Saved data entries
————

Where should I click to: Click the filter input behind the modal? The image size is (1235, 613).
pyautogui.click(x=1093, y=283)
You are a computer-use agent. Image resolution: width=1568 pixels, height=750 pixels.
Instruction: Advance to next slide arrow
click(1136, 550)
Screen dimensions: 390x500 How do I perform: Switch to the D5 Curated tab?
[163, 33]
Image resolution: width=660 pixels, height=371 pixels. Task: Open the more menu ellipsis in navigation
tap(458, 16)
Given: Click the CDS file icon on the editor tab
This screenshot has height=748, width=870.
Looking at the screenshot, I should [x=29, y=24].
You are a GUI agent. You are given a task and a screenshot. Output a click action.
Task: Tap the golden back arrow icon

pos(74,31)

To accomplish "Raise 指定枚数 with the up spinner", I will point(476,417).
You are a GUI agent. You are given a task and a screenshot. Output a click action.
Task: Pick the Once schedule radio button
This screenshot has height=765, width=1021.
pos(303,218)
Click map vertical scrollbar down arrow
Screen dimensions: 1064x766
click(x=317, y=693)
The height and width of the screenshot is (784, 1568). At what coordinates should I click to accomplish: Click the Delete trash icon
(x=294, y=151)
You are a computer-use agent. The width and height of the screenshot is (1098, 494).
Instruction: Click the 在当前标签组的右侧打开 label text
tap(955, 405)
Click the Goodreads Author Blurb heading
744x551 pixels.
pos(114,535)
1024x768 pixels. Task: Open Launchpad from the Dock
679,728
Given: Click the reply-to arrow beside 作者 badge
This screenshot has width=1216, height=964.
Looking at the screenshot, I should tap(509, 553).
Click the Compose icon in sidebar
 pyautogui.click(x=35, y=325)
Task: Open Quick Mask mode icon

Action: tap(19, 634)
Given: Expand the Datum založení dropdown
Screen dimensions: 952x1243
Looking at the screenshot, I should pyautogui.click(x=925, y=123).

————

## Task statement
Output the records from the beginning through the line containing "(x=294, y=151)", including both ends, reproducing each line verbatim.

## Completed exercise
Where should I click to: Click the filter input behind the modal? The image size is (1235, 613).
pyautogui.click(x=1093, y=283)
You are a computer-use agent. Image resolution: width=1568 pixels, height=750 pixels.
Instruction: Advance to next slide arrow
click(1136, 550)
Screen dimensions: 390x500 How do I perform: Switch to the D5 Curated tab?
[163, 33]
Image resolution: width=660 pixels, height=371 pixels. Task: Open the more menu ellipsis in navigation
tap(458, 16)
Given: Click the CDS file icon on the editor tab
This screenshot has height=748, width=870.
Looking at the screenshot, I should [x=29, y=24].
You are a GUI agent. You are given a task and a screenshot. Output a click action.
Task: Tap the golden back arrow icon

pos(74,31)

To accomplish "Raise 指定枚数 with the up spinner", I will point(476,417).
You are a GUI agent. You are given a task and a screenshot. Output a click action.
Task: Pick the Once schedule radio button
This screenshot has height=765, width=1021.
pos(303,218)
Click map vertical scrollbar down arrow
Screen dimensions: 1064x766
click(x=317, y=693)
The height and width of the screenshot is (784, 1568). At what coordinates should I click to accomplish: Click the Delete trash icon
(x=294, y=151)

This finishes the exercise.